▸ **What you will do**
a) Retype the passage of the blog post about Jurgen Klopp and Liverpool that starts at "Monday 30 November" and ends at "at Crystal Palace.", reproducing it word for word.
b) Extend the blog post about Jurgen Klopp and Liverpool by writing a few further paragraphs that pick up after its final sentence.
======== Reading text ========
Monday 30 November 2020

Yer Gone

For an Everton fan I've been comparatively well disposed towards Liverpool for the last few seasons. They undoubtedly deserved to win the Premier League last season. Indeed they deserved to win it in the season of Stevie G La's unfortunate slip even though that incident, despite Gerrard's repeated self-flagellation over it, didn't occur in the game that really scuppered them, a subsequent chaotic 3-3 away draw at Crystal Palace. 

And I've said many times that I would have done the same as Virgil van Dijk and signed for Liverpool ahead of Manchester City as I would choose to play for Jurgen Klopp ahead of Pep Guardiola every day of the week, mainly because of Klopp's passion and passionate style of play.

However, I've completely lost it with Jurgen over the last week.

First there was Klopp's bizarre interview with Geoff Shreeves of Sky after last week's match, which wasn't aired in the UK but was widely reported.  Concerned for player welfare, and even though Liverpool hadn't been involved in the Saturday 1230 fixture selected by BT, Klopp went off on one.  "If you" (i.e. Sky) "don't start talking to BT we're all done". Klopp doubled down when Shreeves pushed back that  it was wrong to suggest the Sky were to blame, saying "Everybody tells me it's difficult... (it's) just a decision in an office...."
======== Supplied material ========
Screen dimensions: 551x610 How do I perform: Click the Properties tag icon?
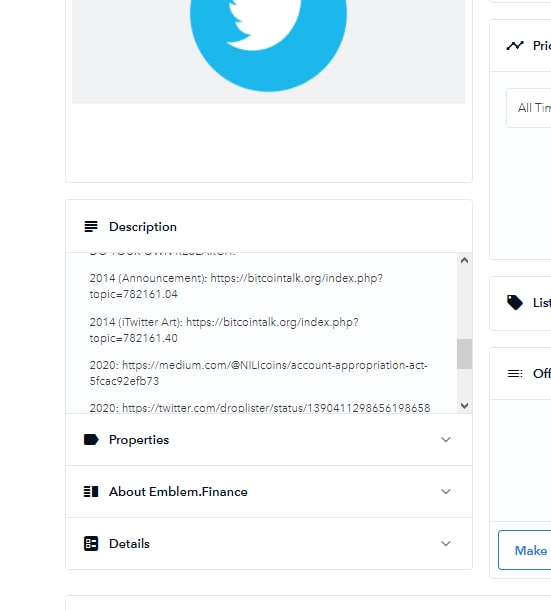click(91, 440)
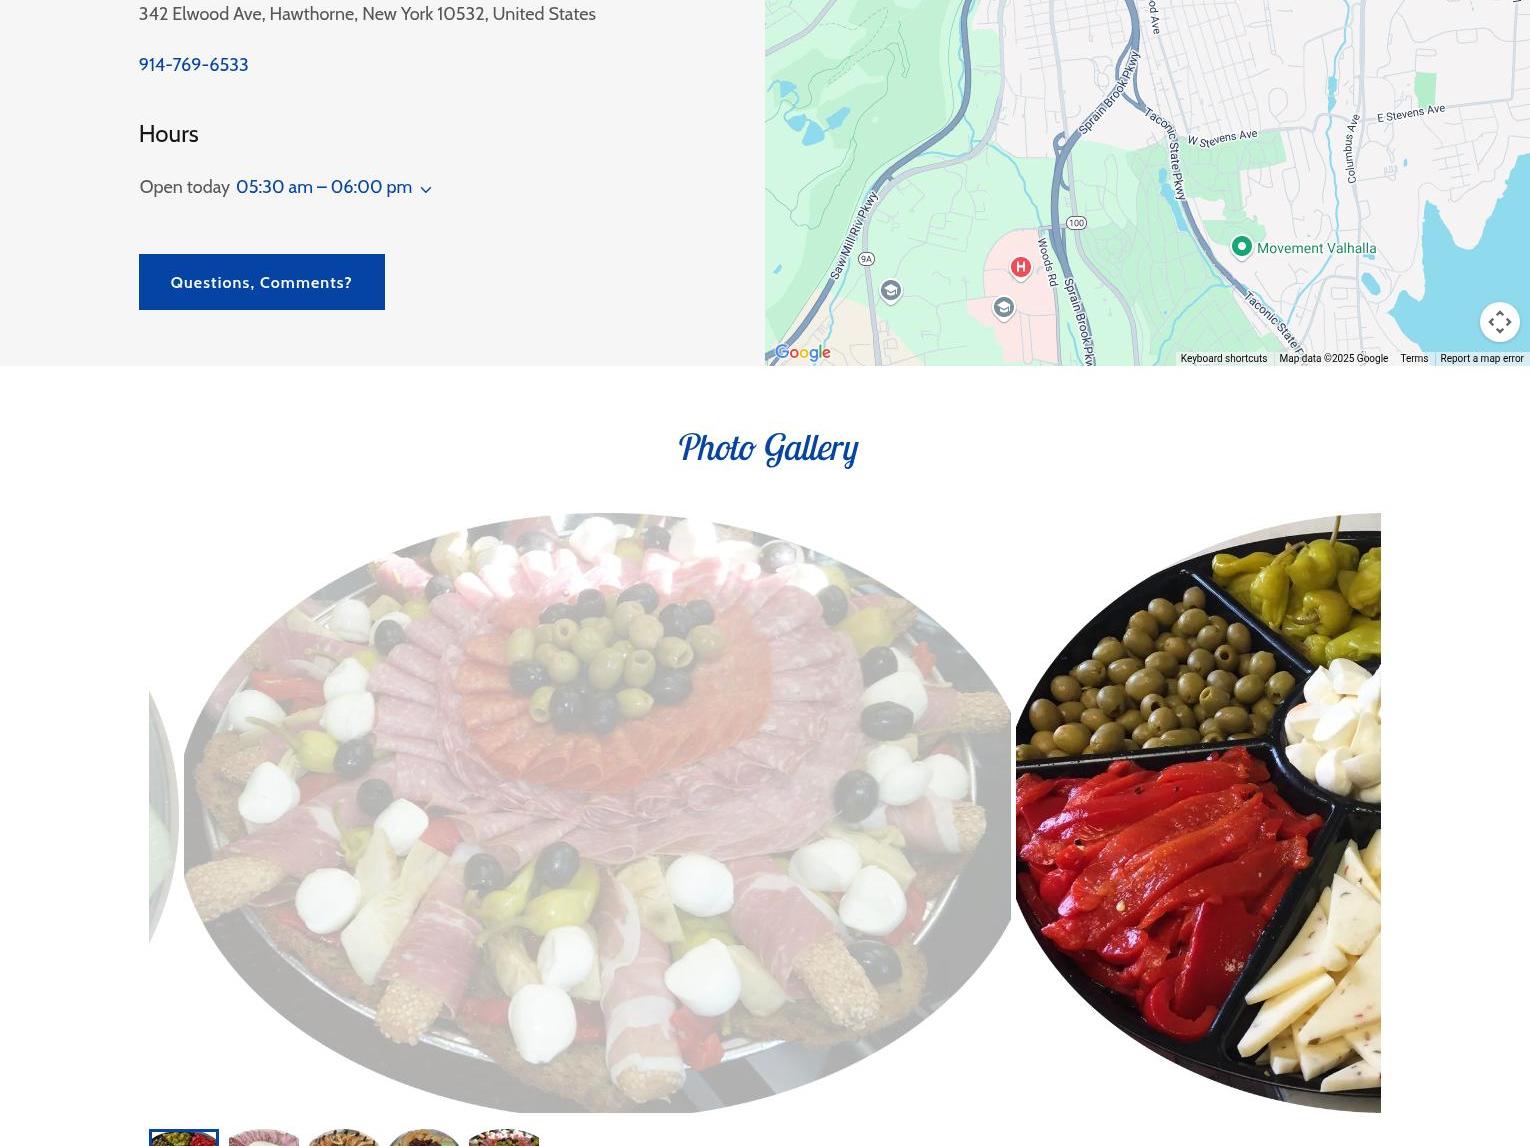Click the school marker near route 9A

pyautogui.click(x=890, y=290)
========
▸ **Answers provided**
a)
Monday 30 November 2020

Yer Gone

For an Everton fan I've been comparatively well disposed towards Liverpool for the last few seasons. They undoubtedly deserved to win the Premier League last season. Indeed they deserved to win it in the season of Stevie G La's unfortunate slip even though that incident, despite Gerrard's repeated self-flagellation over it, didn't occur in the game that really scuppered them, a subsequent chaotic 3-3 away draw at Crystal Palace.

b)
Klopp might have had in his mind that Liverpool were playing in the Saturday 1230 fixture this week, against Brighton. Even so, Jurgen, the office you need to lobby is your chairman's, not the tv companies.

As eloquently pointed out by Martin Samuel, BT paid £900 million for the Premier League 'Package A'. When they bid they knew they couldn't pick a fixture involving a team playing in the Europa League on Thursdays. But also preclude the two teams playing in the Wednesday Champions League games and the package would not command the same fee as there would be a risk of not being able to pick enough marquee fixtures. The 1230 timing works well for the home market and several eastern time zones, tapping into lucrative Asian afternoon and evening markets. The Premier League, perhaps egged on by the tv companies, packaged it that way to maximise revenue. So blame the club chairmen, not the tv companies, Jurgen.

The contract runs, I think, until 2023. Change it now if you want Jurgen. Get John Henry to talk with the Glazers. You'd have to give some money back. Don't expect the likes of Brighton to take less, as it's no skin off their nose to play at 1230. So the four Champions League clubs would have to take the hit. Fat chance.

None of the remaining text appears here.